The Miami Heat are reportedly weighing a run at Ja Morant, a move that New York Knicks fans rooting for Giannis Antetokounmpo to land in the Big Apple should be hoping their South Florida nemesis pulls off yesterday.
Not everything in the NBA is this connected. In this case, however, the Knicks will need a ton of help if they are going to emerge as winners of the inevitable Giannis sweepstakes.
Perhaps most importantly, they will need other teams to deliberately or incidentally remove themselves from the running. The Heat would be doing just that if they act on the “internal discussions” that Jake Fischer of The Stein Line reports they’ve held about Morant.
The Knicks would be sitting prettier if the Heat go after Morant
We don’t need to waste too much brainpower wondering whether the Heat can beat the Knicks’ best offer for Giannis. They can. They may not have the best package around, but they can peddle multiple first-round picks, and intriguing youngsters. New York currently has the ability to offer none of those things.
Any Morant package will require Miami to dip into its asset stash. The exact combination is unclear. Morant’s value is at its nadir amid shaky play, and availability. But neither the Heat nor anyone else is getting him for nothing. They will emerge from that transaction without the bandwidth to build a real offer for Giannis—unless they’re planning on conceding Bam Adebayo. And even then, he alone may not be enough.
This would ostensibly remove one of the biggest threats to land the two-time MVP from the discussion. The Heat are forever linked to available superstars, and like Fischer notes, he has (potentially) been intrigued by them for more than a half-decade.
New York needs other teams to bow out of the Giannis chase
To what extent we should buy Miami’s interest in Morant is debatable. The Heat have revamped their offense to include fewer conventional ball-screen sets. They even added former Memphis Grizzlies assistant Nick LaRoche to head coach Erik Spoelstra’s staff to help oversee the overhaul.

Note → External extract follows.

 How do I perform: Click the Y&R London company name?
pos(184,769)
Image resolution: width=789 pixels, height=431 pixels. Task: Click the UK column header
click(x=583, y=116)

Morant bristled at a similar offensive adjustment last season—a functional recalibration in part led by LaRoche. It’s not clear whether he’d have a change of tune if he’s rocking a Heat jersey instead of a Grizzlies uniform.
This rumor is nevertheless a win for the Knicks. It at least suggests Miami isn’t sitting around waiting for the Giannis situation to resolve itself. New York now needs other potential suitors to follow suit.
Both the San Antonio Spurs and Atlanta Hawks loom largest here. Neither is likely to make another trade, but they could make certain players and assets off limits that would benefit New York.
Sure, Atlanta can still build a real package without Jalen Johnson, or without including the most favorable of the Milwaukee Bucks’ own and New Orleans Pelicans’ 2026 first-round pick. Ditto for San Antonio if it puts red velvet ropes around Stephon Castle, and Dylan Harper. But those resulting offers wouldn’t so obviously outstrip what the Bucks could get from the Knicks now, or over the offseason.
Combine a more limited than expected Giannis market with what is, as Fischer notes, his enduring desire to land in orange and blue, and who knows, New York might just have a better chance of landing him than any reasonable mind could have predicted. We will know, for sure, if and when these other dominoes start to fall.